I took the book with me to bed, sitting on top of my duvet with my side light on. Flipping through it, I discovered a bar-chart Saïd drew, where the bars are made of ships with a tiny little lighthouse on the edge. I began to imagine how he probably drew it for amusement and started picturing how he would have laughed. How did he sound? Was his voice deep?

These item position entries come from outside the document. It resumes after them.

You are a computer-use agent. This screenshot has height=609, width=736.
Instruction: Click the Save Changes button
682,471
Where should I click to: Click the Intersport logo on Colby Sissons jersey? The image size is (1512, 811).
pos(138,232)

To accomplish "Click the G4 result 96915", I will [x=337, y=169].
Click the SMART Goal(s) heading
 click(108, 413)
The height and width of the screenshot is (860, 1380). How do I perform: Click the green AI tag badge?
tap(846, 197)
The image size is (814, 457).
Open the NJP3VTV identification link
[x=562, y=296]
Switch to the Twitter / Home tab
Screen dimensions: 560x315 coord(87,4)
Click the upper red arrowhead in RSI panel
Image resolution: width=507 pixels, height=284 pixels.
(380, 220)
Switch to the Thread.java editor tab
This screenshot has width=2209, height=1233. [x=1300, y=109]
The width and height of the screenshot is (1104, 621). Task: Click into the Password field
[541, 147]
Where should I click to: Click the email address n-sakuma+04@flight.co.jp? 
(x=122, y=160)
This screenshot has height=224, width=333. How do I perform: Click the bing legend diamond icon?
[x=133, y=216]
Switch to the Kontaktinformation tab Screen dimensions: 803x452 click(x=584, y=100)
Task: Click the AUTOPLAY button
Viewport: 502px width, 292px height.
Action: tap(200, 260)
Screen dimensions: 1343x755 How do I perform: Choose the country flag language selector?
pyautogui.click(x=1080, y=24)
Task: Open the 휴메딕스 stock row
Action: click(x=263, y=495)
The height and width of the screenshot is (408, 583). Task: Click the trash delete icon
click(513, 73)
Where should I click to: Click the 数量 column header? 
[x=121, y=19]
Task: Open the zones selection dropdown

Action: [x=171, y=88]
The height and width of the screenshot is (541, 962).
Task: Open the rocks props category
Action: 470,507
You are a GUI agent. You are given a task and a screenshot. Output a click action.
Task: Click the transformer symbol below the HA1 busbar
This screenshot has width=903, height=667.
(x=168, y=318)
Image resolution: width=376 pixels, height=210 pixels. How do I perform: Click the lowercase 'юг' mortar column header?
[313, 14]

I flipped the page and saw his drawing of the Port. Everything was done with the care of an academic; accurate and meticulous. Probably a deep voice, I thought. Then I found a drawing that flipped out. I laid it flat, pressing out the waves of my sea-blue sheets. I moved my ship-like bedside table closer and pulled the light in. It was a map of Beirut, all the buildings outlined, the roads sharp, and everything was labeled. Was he an explorer? A treasure hunter? Too many maps for a doctor…
I stared at the roads, at the knowledge. He probably knew where all the treasure was buried, I think he would have shown me where it was. We would have toured the city. He would teach me everything about it. I guess he would have shown me what it means to be proud. He would have shown me what it means to be from Beirut.
I am the grandchild of Beirut.
Beirut is not a place.
Beirut is a people.
Borders are not fixed.
There are no borders.
My body is here, but my mind and soul are there.